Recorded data
=-=-=
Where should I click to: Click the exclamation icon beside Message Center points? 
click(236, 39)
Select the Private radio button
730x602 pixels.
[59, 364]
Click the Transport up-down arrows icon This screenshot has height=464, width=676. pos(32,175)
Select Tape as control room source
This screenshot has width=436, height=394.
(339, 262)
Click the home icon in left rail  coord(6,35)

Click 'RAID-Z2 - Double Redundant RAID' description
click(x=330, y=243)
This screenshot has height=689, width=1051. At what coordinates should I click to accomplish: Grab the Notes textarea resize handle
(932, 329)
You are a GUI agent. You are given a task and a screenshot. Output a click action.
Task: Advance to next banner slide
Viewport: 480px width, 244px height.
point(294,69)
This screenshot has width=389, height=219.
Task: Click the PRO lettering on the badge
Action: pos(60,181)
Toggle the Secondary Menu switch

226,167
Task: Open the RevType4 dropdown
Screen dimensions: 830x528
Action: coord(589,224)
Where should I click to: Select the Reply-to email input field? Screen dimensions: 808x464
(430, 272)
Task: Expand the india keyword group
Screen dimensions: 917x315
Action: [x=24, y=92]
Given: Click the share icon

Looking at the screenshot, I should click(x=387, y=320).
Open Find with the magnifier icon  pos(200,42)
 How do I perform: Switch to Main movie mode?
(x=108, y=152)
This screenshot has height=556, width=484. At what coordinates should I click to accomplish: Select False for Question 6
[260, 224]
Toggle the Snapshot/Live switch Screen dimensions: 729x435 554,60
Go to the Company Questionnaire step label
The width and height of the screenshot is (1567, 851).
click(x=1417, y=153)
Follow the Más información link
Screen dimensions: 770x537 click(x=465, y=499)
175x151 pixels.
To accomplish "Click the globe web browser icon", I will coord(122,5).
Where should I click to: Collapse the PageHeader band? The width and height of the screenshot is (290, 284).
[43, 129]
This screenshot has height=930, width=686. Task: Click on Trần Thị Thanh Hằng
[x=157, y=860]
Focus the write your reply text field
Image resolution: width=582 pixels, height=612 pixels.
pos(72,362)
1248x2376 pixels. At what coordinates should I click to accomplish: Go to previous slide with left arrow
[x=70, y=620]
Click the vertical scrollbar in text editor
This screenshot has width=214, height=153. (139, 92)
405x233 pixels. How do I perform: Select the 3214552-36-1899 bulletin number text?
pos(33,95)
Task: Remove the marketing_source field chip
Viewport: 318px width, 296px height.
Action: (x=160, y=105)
=-=-=
| Assignment |
Counting only those lines of the data above where the word "Open" appears, give the number and nothing more.

| Task solution |
2